The company has assured its users that transfers are not affected during the suspension period. Mixin stated that it would reopen its services once the vulnerabilities are confirmed and fixed. The team also pledged to announce a solution for dealing with the lost assets after addressing the breach. Mixin founder Feng Xiaodong will discuss the incident in a Mandarin livestream, which will be summarized in English after the broadcast. The company expressed regret over the incident and is committed to minimizing the losses suffered by its users.
Mixin Network’s platform is based on open-source software and supports 48 public blockchains. The company claims to have one million users and approximately $1 billion in assets, although the stolen funds will result in a significant decrease in its holdings. The hack serves as a reminder of the inherent vulnerabilities in open-source banking, according to KnowBe4 Security Awareness Advocate James McQuiggan. He emphasized that cybercriminals will always target the money, whether it is in the form of cryptocurrency or traditional currency. McQuiggan also highlighted the long-term impact such breaches have on trust, which can take years to rebuild.

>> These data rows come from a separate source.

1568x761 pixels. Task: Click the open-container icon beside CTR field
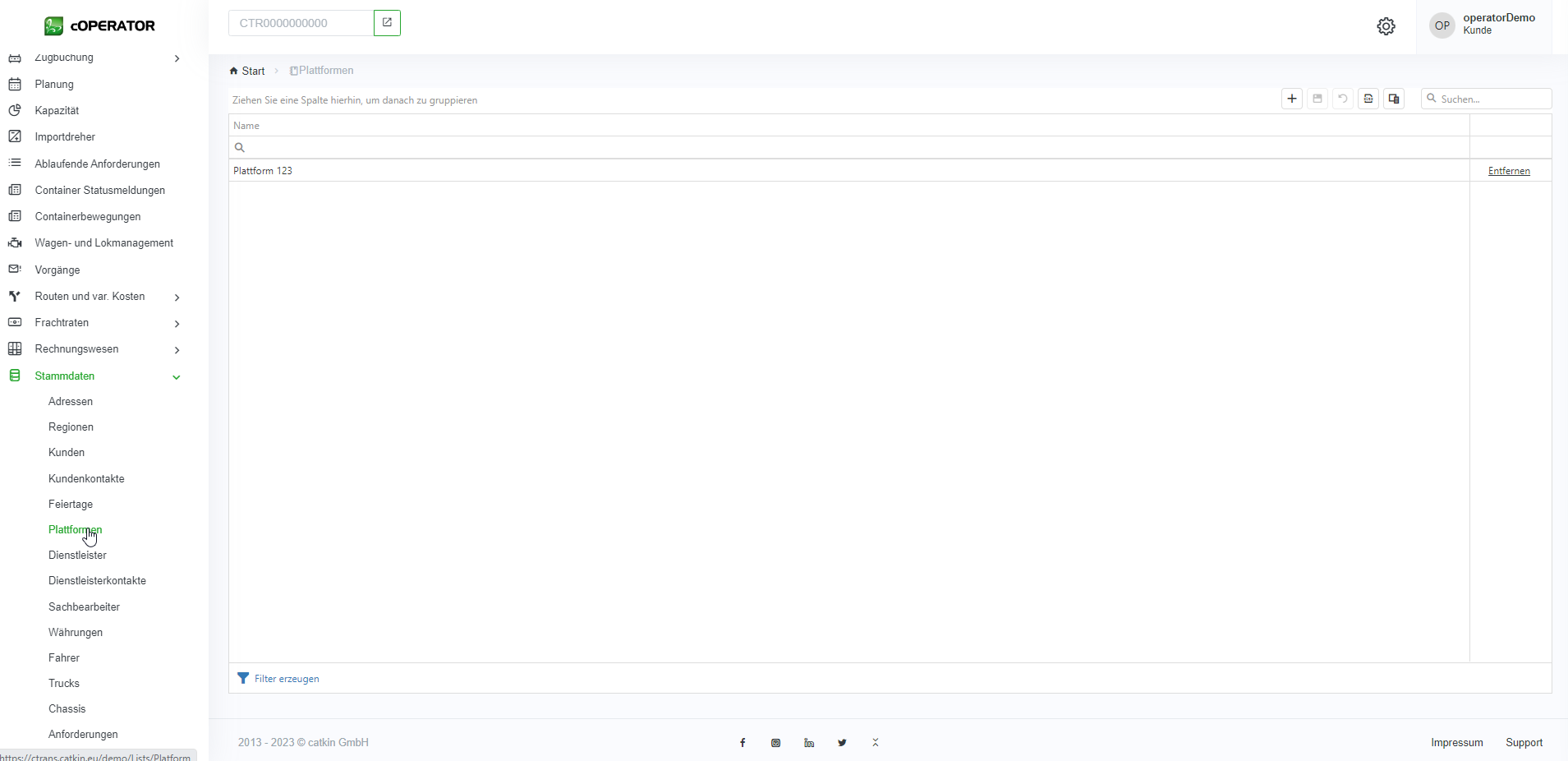387,23
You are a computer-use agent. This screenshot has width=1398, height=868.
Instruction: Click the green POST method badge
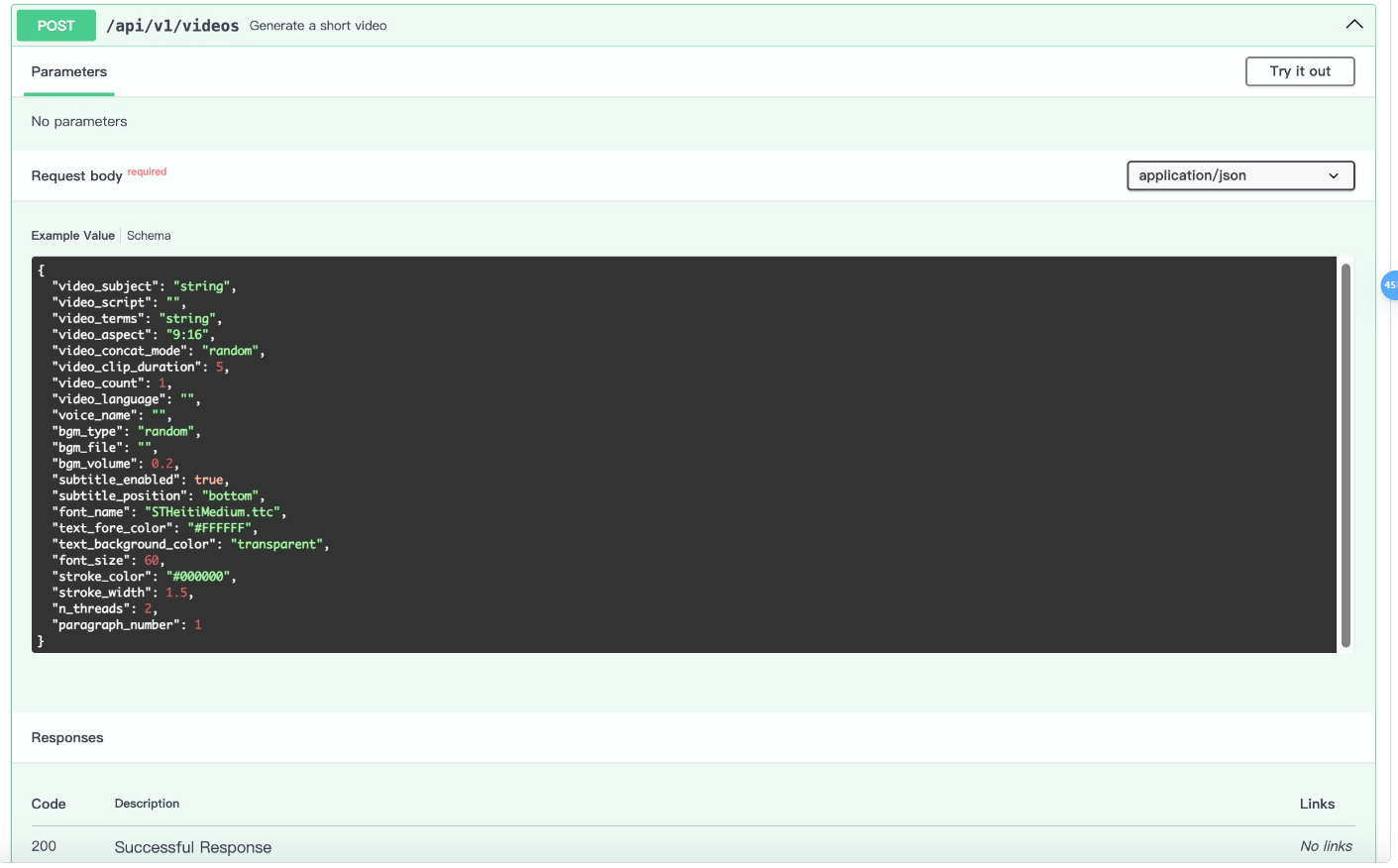(56, 26)
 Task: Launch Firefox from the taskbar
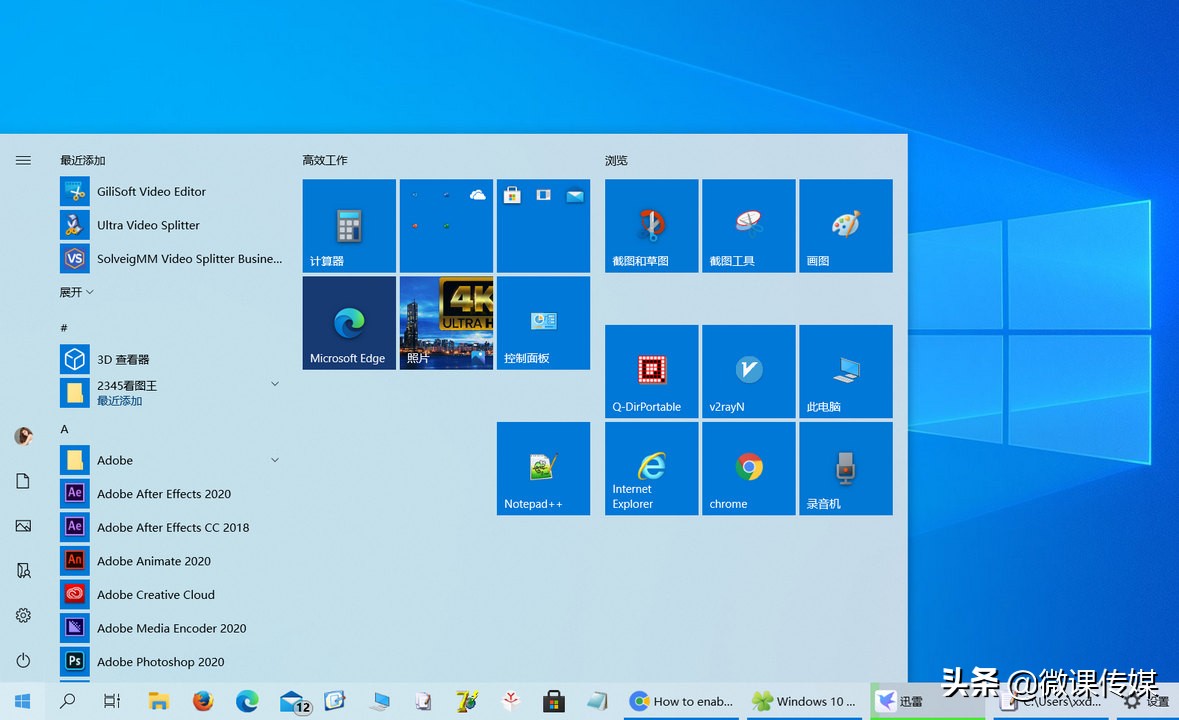(203, 701)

This incident follows a series of cryptocurrency heists in Hong Kong. Just a week earlier, Elliptic attributed a $54 million heist against another Hong Kong exchange, CoinEx, to North Korea’s Lazarus Group. The Lazarus Group has reportedly stolen nearly $240 million through five separate hacks over the past 104 days. Companies like Atomic Wallet, CoinsPaid, Alphapo, and Stake.com were among its victims. The FBI also issued an alert in August, warning that the same government-backed cryptocurrency thieves may attempt to liquidate a stash of stolen Bitcoin worth over $40 million from several recent robberies.